From: Salman Alghamdi <me@cipherat.com>
Date: Wed, 13 May 2026 20:34:40 +0000 (+0300)
Subject: staging: rtl8723bs: rtw_mlme: add bounds checks before ie_length subtraction
X-Git-Url: http://git.ipfire.org/gitweb/?a=commitdiff_plain;h=88e994c57a79f62d5338231d8d37ee8dd98baffe;p=thirdparty%2Flinux.git

staging: rtl8723bs: rtw_mlme: add bounds checks before ie_length subtraction

Add guards to ensure ie_length is large enough before subtracting
fixed IE offsets to prevent unsigned integer underflow.

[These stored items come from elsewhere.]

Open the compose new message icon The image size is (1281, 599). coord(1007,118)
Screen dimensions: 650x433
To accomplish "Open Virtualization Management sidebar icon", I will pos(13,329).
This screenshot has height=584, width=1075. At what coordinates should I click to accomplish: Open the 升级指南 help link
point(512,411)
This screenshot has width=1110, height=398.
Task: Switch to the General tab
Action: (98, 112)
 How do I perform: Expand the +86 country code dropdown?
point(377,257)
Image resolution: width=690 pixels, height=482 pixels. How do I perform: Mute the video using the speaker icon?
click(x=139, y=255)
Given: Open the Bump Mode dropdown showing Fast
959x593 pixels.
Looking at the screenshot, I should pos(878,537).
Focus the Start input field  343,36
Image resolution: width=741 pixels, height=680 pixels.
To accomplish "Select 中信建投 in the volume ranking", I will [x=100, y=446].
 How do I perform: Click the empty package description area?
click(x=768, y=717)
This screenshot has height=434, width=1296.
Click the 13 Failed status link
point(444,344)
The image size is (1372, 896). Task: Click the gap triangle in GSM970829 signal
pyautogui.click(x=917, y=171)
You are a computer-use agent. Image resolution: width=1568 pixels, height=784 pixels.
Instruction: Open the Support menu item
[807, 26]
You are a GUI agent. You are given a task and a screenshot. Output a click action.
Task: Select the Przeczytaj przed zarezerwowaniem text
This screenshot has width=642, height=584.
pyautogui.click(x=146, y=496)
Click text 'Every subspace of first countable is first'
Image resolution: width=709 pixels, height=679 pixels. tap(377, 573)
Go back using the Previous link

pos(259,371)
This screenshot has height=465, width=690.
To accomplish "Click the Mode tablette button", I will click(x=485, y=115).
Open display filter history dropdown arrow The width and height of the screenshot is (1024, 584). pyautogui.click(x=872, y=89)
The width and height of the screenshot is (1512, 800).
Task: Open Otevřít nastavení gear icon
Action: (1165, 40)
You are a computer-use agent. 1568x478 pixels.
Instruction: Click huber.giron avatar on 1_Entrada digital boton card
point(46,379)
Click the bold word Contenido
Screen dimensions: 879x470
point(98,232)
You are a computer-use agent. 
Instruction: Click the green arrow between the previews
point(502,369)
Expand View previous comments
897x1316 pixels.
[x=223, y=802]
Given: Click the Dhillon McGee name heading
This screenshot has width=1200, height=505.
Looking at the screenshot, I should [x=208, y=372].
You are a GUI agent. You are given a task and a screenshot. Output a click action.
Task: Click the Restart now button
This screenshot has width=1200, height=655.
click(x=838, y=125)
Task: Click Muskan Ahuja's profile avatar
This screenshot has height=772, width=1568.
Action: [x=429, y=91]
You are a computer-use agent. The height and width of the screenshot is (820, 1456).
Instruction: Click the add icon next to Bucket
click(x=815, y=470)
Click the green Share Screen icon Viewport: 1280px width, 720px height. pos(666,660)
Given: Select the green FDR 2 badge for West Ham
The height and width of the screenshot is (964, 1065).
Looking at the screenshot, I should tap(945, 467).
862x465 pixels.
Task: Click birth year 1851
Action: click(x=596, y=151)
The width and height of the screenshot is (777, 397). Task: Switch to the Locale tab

Fixes: 2038fe84b8bd ("staging: rtl8723bs: fix spacing around operators")
Fixes: d3fcee1b78a5 ("staging: rtl8723bs: fix camel case in struct wlan_bssid_ex")
Closes: https://lore.kernel.org/linux-staging/DI2H39EAAFBZ.3KI5NWN02AQ2S@linux.dev/
Cc: stable <stable@kernel.org>
Signed-off-by: Salman Alghamdi <me@cipherat.com>
Reviewed-by: Luka Gejak <luka.gejak@linux.dev>
Link: https://patch.msgid.link/20260513203455.31792-1-me@cipherat.com
Signed-off-by: Greg Kroah-Hartman <gregkh@linuxfoundation.org>
---

diff --git a/drivers/staging/rtl8723bs/core/rtw_mlme.c b/drivers/staging/rtl8723bs/core/rtw_mlme.c
index 268f294528e6..9f21a2226dbd 100644
--- a/drivers/staging/rtl8723bs/core/rtw_mlme.c
+++ b/drivers/staging/rtl8723bs/core/rtw_mlme.c
@@ -604,6 +604,8 @@ static bool rtw_is_desired_network(struct adapter *adapter, struct wlan_network
 	privacy = pnetwork->network.privacy;
 
 	if (check_fwstate(pmlmepriv, WIFI_UNDER_WPS)) {
+		if (pnetwork->network.ie_length < _FIXED_IE_LENGTH_)
+			return false;
 		if (rtw_get_wps_ie(pnetwork->network.ies + _FIXED_IE_LENGTH_, pnetwork->network.ie_length - _FIXED_IE_LENGTH_, NULL, &wps_ielen))
 			return true;
 		else
@@ -617,11 +619,15 @@ static bool rtw_is_desired_network(struct adapter *adapter, struct wlan_network
 			bselected = false;
 
 		if (psecuritypriv->ndisauthtype == Ndis802_11AuthModeWPA2PSK) {
-			p = rtw_get_ie(pnetwork->network.ies + _BEACON_IE_OFFSET_, WLAN_EID_RSN, &ie_len, (pnetwork->network.ie_length - _BEACON_IE_OFFSET_));
-			if (p && ie_len > 0)
-				bselected = true;
-			else
+			if (pnetwork->network.ie_length < _BEACON_IE_OFFSET_) {
 				bselected = false;
+			} else {
+				p = rtw_get_ie(pnetwork->network.ies + _BEACON_IE_OFFSET_, WLAN_EID_RSN, &ie_len, (pnetwork->network.ie_length - _BEACON_IE_OFFSET_));
+				if (p && ie_len > 0)
+					bselected = true;
+				else
+					bselected = false;
+			}
 		}
 	}